The dollar sunfish (Lepomis marginatus) is a species of freshwater fish in the sunfish family (family Centrarchidae) of order Centrarchiformes. It is categorized as a warm-water panfish. Early settlers said that this species of sunfish resembled a European species they called "bream". Historically it has been found along the Southern Atlantic coastal drainages from North Carolina to Florida, and west to Texas. Lepomis marginatus mainly feeds on detritus and filamentous algae as well as a few terrestrial insects (Homoptera, Hymenoptera). The juvenile and mature fish do not have many predators, but the eggs in the nest are in danger of predation from a few different species of fish.

The dollar sunfish can have different breeding seasons depending on where it is located geographically. On average the dollar sunfish breeds from April to September, and in some states such as North Carolina, it breeds from May to August. They always finish breeding before the weather turns cold. These fish breed mainly on sandy substrates. "Bourgeois" males build and tend nests, court females, and care for eggs and young. The average lifespan is around six years, and it can grow up to a maximum of 100 mm.

Currently there are very well-managed creel limits for the sunfish species. The creel limits help to protect the species from being over-harvested. Other species of sunfish have been stocked in Tennessee lakes; however, the dollar sunfish has yet to be stocked in any of the river drainages of Tennessee.

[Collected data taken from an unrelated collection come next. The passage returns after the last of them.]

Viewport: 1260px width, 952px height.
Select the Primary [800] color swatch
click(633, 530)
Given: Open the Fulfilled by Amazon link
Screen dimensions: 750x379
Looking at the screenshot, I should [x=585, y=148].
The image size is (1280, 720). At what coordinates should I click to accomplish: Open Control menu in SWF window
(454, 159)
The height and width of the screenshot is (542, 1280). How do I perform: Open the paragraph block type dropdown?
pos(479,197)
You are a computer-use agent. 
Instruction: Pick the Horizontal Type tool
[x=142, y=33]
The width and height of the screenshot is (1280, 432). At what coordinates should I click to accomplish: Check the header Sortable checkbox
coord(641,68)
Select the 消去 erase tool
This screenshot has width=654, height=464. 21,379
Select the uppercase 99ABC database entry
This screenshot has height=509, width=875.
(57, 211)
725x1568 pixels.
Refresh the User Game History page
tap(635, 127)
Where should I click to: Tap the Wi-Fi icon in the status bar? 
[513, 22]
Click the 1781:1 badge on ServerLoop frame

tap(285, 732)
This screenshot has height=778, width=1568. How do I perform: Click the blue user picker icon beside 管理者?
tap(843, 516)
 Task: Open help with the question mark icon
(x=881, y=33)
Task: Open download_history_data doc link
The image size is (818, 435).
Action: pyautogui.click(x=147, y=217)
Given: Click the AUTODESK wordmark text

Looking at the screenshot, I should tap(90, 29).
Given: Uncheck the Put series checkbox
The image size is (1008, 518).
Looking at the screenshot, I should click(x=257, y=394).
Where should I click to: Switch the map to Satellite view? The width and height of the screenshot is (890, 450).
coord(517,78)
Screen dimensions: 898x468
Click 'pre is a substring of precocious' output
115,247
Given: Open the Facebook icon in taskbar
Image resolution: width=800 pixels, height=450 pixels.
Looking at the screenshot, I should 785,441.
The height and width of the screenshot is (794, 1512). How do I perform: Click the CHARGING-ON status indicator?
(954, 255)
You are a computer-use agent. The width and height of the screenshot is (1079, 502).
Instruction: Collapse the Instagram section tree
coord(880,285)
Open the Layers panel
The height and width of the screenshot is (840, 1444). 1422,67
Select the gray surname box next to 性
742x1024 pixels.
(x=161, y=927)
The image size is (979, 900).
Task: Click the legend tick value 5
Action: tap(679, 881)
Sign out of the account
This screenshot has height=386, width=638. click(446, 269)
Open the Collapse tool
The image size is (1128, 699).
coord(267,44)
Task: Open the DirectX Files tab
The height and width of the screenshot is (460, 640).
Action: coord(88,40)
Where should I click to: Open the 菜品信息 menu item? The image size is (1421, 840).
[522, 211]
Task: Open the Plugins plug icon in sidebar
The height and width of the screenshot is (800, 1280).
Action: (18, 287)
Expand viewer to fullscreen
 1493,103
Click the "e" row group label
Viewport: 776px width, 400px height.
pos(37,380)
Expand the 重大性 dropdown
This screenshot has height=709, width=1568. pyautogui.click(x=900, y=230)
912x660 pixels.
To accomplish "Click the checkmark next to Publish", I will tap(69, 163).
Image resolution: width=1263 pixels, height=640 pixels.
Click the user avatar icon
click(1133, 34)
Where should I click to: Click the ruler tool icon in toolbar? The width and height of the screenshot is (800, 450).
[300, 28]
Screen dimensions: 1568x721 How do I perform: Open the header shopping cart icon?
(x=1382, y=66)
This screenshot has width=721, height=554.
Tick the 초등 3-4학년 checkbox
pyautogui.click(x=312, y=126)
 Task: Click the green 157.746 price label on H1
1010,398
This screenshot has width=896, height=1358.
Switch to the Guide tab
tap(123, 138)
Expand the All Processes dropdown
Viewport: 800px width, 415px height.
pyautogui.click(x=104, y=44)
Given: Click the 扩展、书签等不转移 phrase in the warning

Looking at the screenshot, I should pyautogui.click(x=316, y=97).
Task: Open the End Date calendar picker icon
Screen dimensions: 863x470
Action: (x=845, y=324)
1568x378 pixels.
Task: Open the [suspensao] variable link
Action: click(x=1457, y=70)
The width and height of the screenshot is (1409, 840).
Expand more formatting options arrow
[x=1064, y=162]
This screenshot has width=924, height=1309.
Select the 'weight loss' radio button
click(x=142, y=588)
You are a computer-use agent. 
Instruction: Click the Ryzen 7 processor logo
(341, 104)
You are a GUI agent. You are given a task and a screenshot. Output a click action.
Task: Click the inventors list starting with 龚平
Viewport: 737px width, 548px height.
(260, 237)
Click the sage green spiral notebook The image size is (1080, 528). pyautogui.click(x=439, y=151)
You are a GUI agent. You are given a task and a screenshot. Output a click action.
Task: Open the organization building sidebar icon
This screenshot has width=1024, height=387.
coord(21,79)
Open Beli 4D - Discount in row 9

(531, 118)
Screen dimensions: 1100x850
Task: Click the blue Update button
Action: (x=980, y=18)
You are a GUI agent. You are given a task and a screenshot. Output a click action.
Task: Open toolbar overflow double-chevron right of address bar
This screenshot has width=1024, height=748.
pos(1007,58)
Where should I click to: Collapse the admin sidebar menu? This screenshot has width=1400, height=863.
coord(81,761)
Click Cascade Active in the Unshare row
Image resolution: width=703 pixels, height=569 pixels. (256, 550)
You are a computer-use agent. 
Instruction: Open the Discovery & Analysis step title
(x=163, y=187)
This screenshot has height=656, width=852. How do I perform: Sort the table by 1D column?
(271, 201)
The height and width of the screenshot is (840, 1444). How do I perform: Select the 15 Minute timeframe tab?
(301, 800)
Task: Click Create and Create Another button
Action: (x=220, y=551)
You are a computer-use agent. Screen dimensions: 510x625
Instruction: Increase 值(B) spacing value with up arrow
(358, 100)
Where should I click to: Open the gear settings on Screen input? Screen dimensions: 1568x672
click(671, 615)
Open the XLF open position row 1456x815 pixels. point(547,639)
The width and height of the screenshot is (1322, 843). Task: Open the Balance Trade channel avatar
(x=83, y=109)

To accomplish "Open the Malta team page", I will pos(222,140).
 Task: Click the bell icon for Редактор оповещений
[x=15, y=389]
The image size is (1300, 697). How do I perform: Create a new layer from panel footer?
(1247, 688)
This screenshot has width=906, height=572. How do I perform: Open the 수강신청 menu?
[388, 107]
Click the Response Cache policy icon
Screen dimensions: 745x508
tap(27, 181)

==Geographic distribution==
Historically, the dollar sunfish has been found along Southern Atlantic coastal drainages from North Carolina to Florida, and extending west to Texas. The species is most common in the southeastern United States, becoming increasingly uncommon in the western part of its range Its current range in North America is the Tar River in North Carolina to Brazos River in Texas in the US; the former Mississippi Embayment in the US from western Kentucky and eastern Arkansas south to Gulf of Mexico. There have been a few records of the dollar sunfish in the Tennessee and Mississippi river drainage. However, due to its great similarity in appearance to younger specimens of the longear sunfish, L. megalotis, the distribution of L. marginatus has not been well understood in certain portions of its range.

==Description==
The dollar sunfish is a small sunfish species, achieving a length of 4–5 in as an adult. Like longear sunfish, the dark ear flap on the operculum is outlined in white. There are bright blue lines that start near the fish's mouth and extend, often discontinuously, through the operculum. The dollar sunfish typically has twelve rays on each of its pectoral fins. Its lateral line is often faintly outlined in red. The caudal fin has a shallow fork. During the spawning season, males will develop brighter coloration, with deep orange color appearing along the belly accompanied by ventral extension of the rows of iridescent scales found on the body.

==Ecology==
The micro-distribution of the dollar sunfish is characterized by a pH of 7–7.8 and a temperature of 16–28 C.

==Life history==
The spawning season of the dollar sunfish occurs in the spring, from April–October at water temperatures of 16.8–25.6 degrees Celsius; peak spawning activity during late spring and summer. Their nests are solitary, usually adjacent to logs or some other structure; nests range from 30–94 cm in diameter, are 15–20 cm deep at center, and are usually constructed over sand. Usually the males will make the nest on a hard sand substrate. Females produce an average of 3302 eggs, with a range of 322–9206, depending on their body size. Individuals in Carolina are mature at age two and have a life span of six years.

==Management==
Laws and regulations exist to protect dollar sunfish populations. Most states enforce a creel limit, which is a limit on the maximum number of fish that a single person can catch in one day. However, there is no creel limit or size limit for the nongame pan fish in the state of Tennessee.
The dollar sunfish is not federally or state listed as threatened or endangered. However, it is vulnerable to habitat destruction. State conservation and resource agencies, such as TWRA, are currently working to protect this species. There are also some areas set aside in the Mississippi and Ohio Valley plains to help conserve the populations.